Chili Dusted Cod Tacos
Entrée | 20 - 3 Tacos per Servings

Chili Dusted Cod Tacos

with Margarita Slaw & Avocado Crema

Ingredients

CWD # Item Description QTY Notes
For the Margarita Slaw      
180416 Shredded Cabbage Mix 5 lbs  
46689 Mayson On The Rocks Margarita Mix 2 cups  
66470 Buttermilk 2 cups  
  Salt and Pepper To Taste  
For the Chili Dusted Tacos      
503017 Cod Loin 4Z Pack Raw 5 lbs Thawed
39881 Regular Chili Powder 1/4 cup  
39581 Paprika 2 tbsp  
39578 Granulated Garlic 2 tbsp  
39597 Onion Powder 2 tbsp  
47442 Kosher Salt 2 tbsp  
39879 Ground Black Pepper 2 tsp  
66610 Butter Alternative As Needed  
For the Avocado Crema      
66482 Sour Cream 2 lbs  
180127 Avocado 20 CT 4 ea Skinned
66470 Buttermilk 1 cup Or more based on preference
180597 Cilantro  1/2 cup Optional
780061 Limes 10 ea 2 cut in 1/2 wedges and 8 cut into 6ths
66021 Fresca Corn/Flour Blend 5” Tortillas 5 doz  

 

Preparation

*Note: Other Garnish Ideas – Sliced jalapenos, cilantro, pickled red onion, queso fresco.

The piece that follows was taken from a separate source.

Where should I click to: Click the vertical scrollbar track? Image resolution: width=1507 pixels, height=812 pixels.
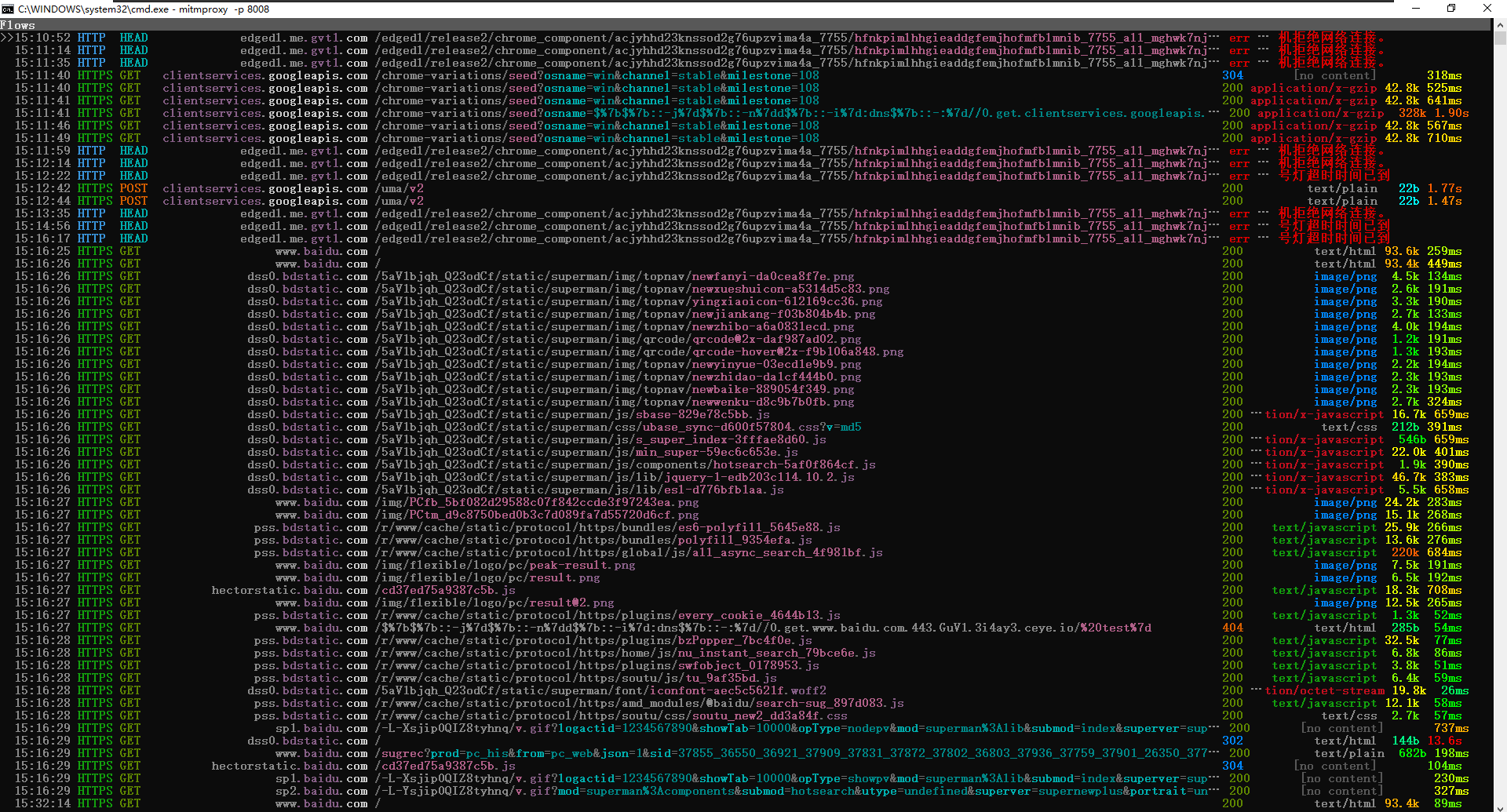[1500, 392]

1. Drain all excess water from the fish and pat dry using paper towels. Keep cold.
2. Mix the chili powder, paprika, granulated garlic, onion powder, salt, and black pepper. Set it aside.
3. Combine the avocados, juice from 2 limes, and the buttermilk in a blender or food processor. Blend until very smooth.
Add the sour cream to a large bowl and stir in the blended avocado mixture. Season with salt. Pour into squeeze bottle(s) for
service. Keep cold.
4. In a large bowl combine the margarita mix and the buttermilk. Season with salt and pepper. Pour into a quick pour container
or 6” 6th pan, reserve cold.


1. Remove one piece of the cod and roll it in butter alternative to coat. Then season it well with the spice mix. Add a little butter alternate
to a hot grill and cook fish to 140° F. Let fish rest while you heat the tortillas for 30 seconds or so on each side.
2. Meanwhile, toss 1 cup of cabbage with a little of the margarita dressing. Season with salt and pepper.
3. Heat 3 tortillas on the grill for about 30 seconds on each side. Place in 3 compartment taco holders. Divide the slaw in 3 and place
in the bottom of each tortilla. Add the fish and garnish with the crema and 2 lime wedges.